本文によると、「人体欠視症」とはどのような病気ですか。

── 本文 ──

「注文の多い注文書」
ないもの、あります。
小川洋子による注文書・受領書とクラフト・エヴィング商会による納品書のコラボレーション。
図書館で見つけて、「あわわわ、こんな本が出てたのかー!」と興奮して借りてきました。笑。思いがけない嬉しい出会いがある図書館は、やはり私にとって大切な場所です。
小川さんはもちろん大好きな作家さんですが、クラフト・エヴィング商會さんは名前と「どうやらすごいものを作るらしい」というイメージしかありませんでした。ご夫婦のユニットで、著作と装丁を行っているそうで・・・。吉田篤弘さんってお名前、見たことがあるなあー。
「人体欠視症治療薬」依頼者の女性は、恋人に触れた部分が見えなくなる病気「人体欠視症」にかかった。この治療薬を注文される。見えなくなるのは、好きな人だけ。触れなければ見えるけれど、触れずにはいられない。なんてロマンチック!彼女は彼と別れたあとに病気が治り、薬は必要なかった、というオチすらロマンチックです。おばちゃん、切ないわー。元になった小説「たんぽぽ」(川端康成)。

───
── 記録データ ──

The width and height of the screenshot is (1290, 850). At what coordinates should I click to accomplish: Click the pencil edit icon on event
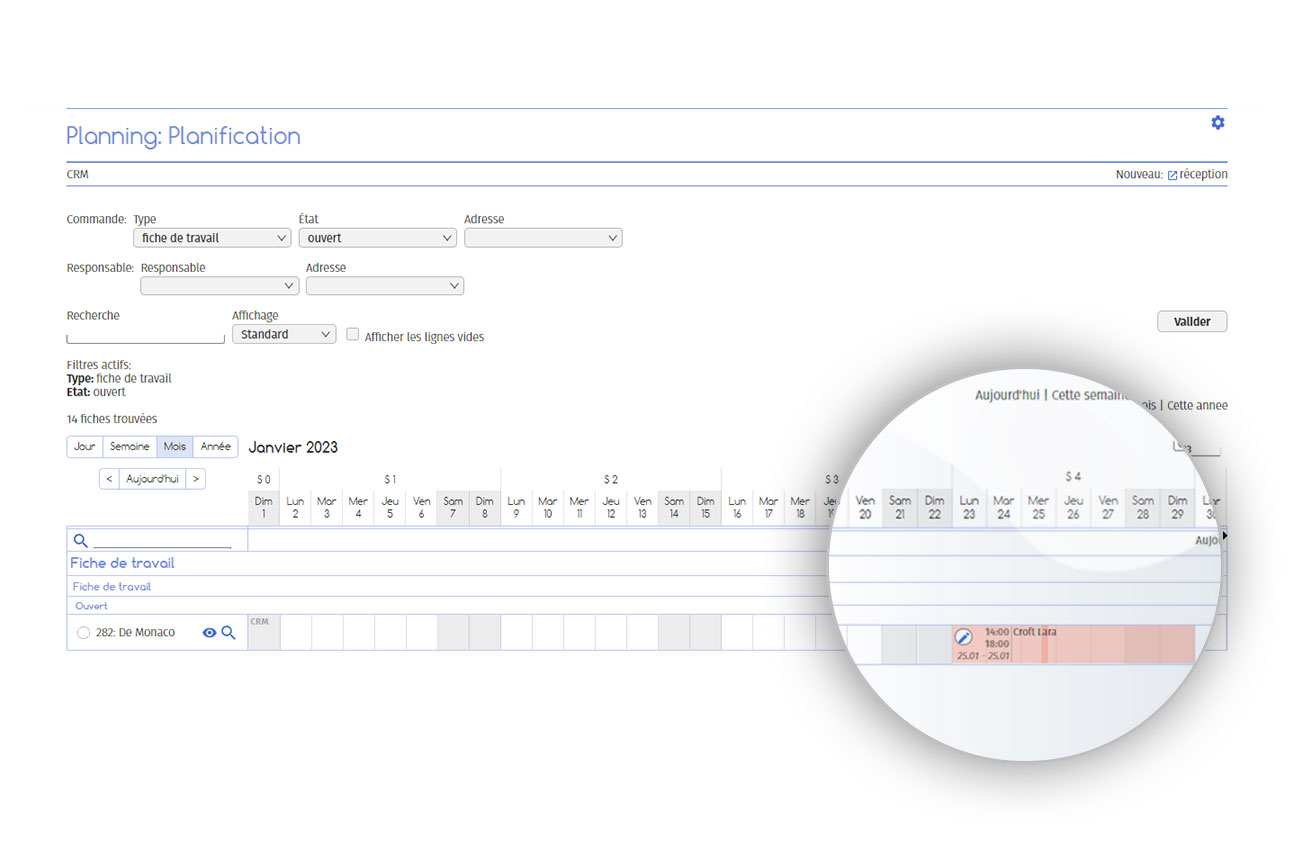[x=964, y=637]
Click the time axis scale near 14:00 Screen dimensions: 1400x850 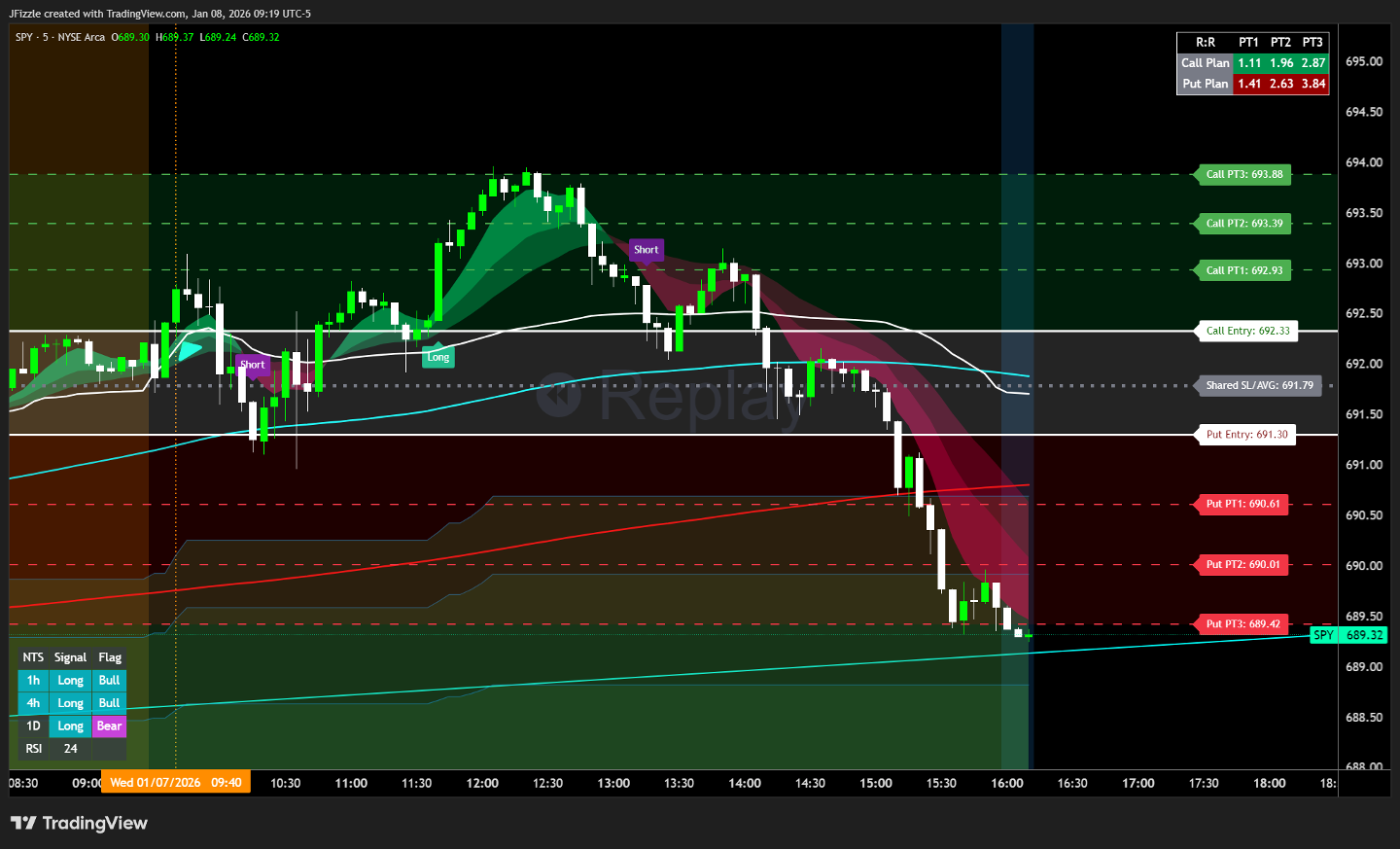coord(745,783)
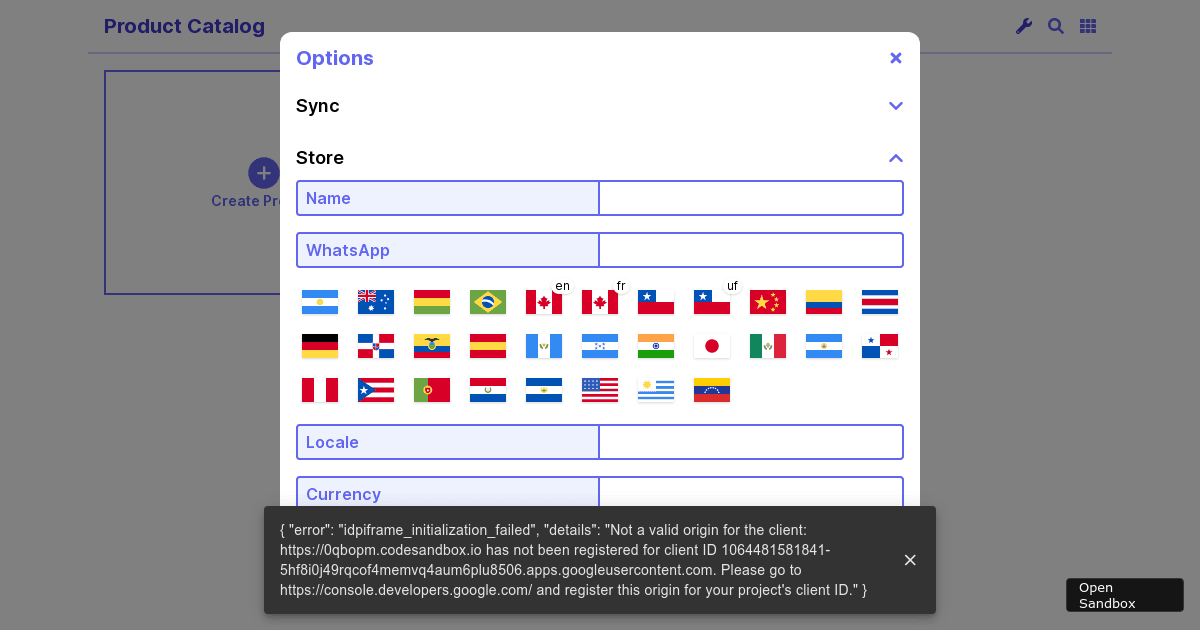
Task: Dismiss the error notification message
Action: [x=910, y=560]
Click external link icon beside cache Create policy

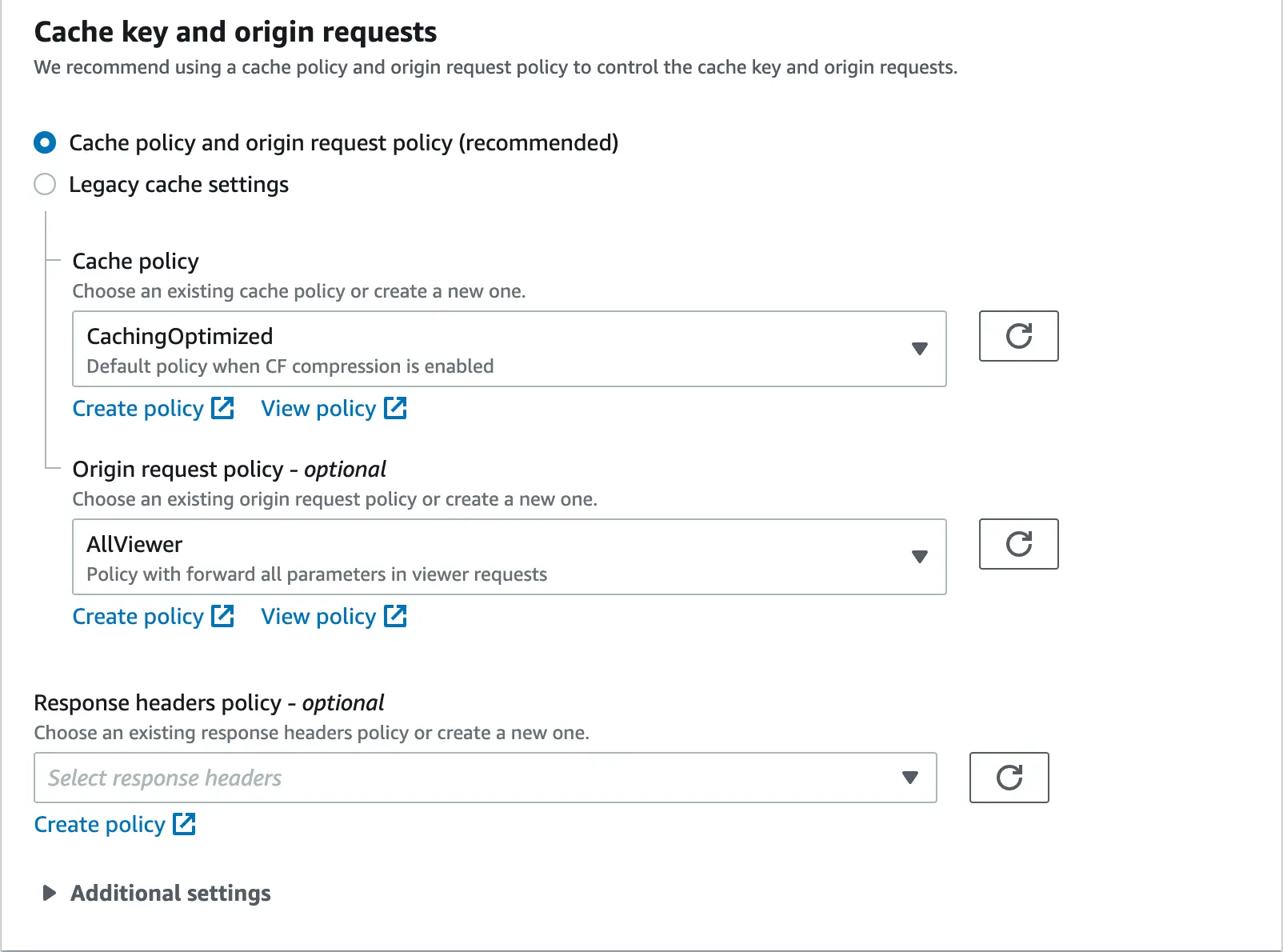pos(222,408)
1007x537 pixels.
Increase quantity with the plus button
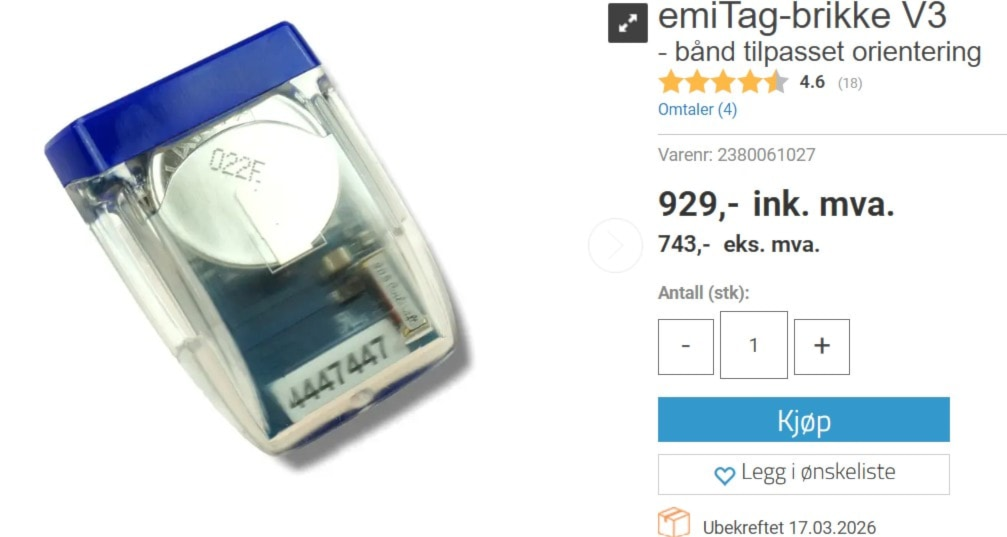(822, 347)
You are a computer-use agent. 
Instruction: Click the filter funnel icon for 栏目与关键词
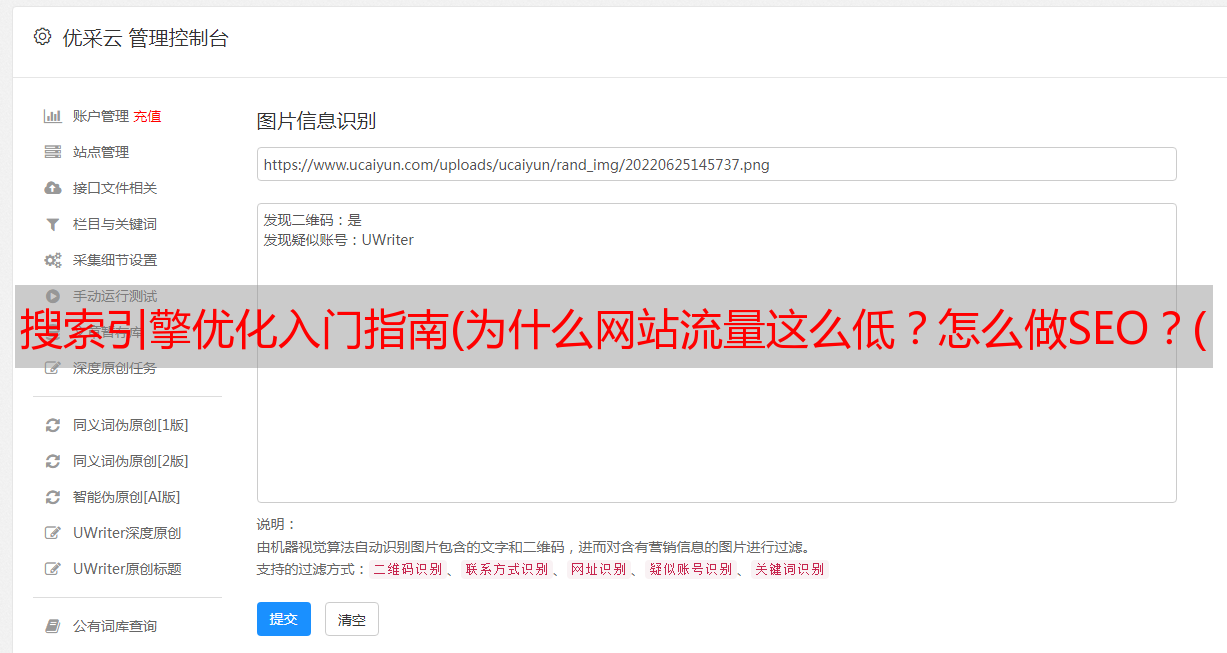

───

作業の出力 — 恋人に触れた部分が見えなくなる病気です。